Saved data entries
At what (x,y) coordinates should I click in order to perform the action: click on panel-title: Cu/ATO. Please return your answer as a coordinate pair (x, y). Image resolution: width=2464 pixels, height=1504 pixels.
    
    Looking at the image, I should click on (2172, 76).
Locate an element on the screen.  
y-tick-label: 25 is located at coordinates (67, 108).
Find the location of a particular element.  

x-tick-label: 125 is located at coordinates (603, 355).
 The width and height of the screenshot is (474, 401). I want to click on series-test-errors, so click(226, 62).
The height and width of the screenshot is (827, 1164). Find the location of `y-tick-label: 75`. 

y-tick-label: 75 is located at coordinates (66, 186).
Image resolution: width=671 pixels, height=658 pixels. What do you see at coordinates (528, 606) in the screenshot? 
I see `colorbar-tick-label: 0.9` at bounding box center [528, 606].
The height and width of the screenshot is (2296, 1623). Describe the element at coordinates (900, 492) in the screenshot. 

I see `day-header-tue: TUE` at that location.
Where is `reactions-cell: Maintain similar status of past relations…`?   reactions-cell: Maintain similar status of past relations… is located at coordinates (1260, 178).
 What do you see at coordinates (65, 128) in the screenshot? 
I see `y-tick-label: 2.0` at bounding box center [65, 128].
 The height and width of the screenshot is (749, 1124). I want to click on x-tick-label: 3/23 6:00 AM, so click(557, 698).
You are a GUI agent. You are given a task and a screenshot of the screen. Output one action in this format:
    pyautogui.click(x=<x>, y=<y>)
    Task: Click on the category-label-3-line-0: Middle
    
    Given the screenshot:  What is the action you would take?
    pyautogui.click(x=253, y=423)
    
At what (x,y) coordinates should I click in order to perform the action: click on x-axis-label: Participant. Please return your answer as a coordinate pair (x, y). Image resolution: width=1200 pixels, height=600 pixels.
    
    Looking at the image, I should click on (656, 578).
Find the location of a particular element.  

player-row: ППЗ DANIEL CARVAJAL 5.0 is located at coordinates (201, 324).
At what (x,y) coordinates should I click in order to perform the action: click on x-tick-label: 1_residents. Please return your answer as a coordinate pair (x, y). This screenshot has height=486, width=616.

What you need to do: Retype the listing lines running between the line holding "What do you see at coordinates (65, 128)" and the line holding "Looking at the image, I should click on (656, 578).", both included.

Exercise answer:
 What do you see at coordinates (65, 128) in the screenshot? 
I see `y-tick-label: 2.0` at bounding box center [65, 128].
 The height and width of the screenshot is (749, 1124). I want to click on x-tick-label: 3/23 6:00 AM, so click(557, 698).
You are a GUI agent. You are given a task and a screenshot of the screen. Output one action in this format:
    pyautogui.click(x=<x>, y=<y>)
    Task: Click on the category-label-3-line-0: Middle
    
    Given the screenshot:  What is the action you would take?
    pyautogui.click(x=253, y=423)
    
At what (x,y) coordinates should I click in order to perform the action: click on x-axis-label: Participant. Please return your answer as a coordinate pair (x, y). Image resolution: width=1200 pixels, height=600 pixels.
    
    Looking at the image, I should click on (656, 578).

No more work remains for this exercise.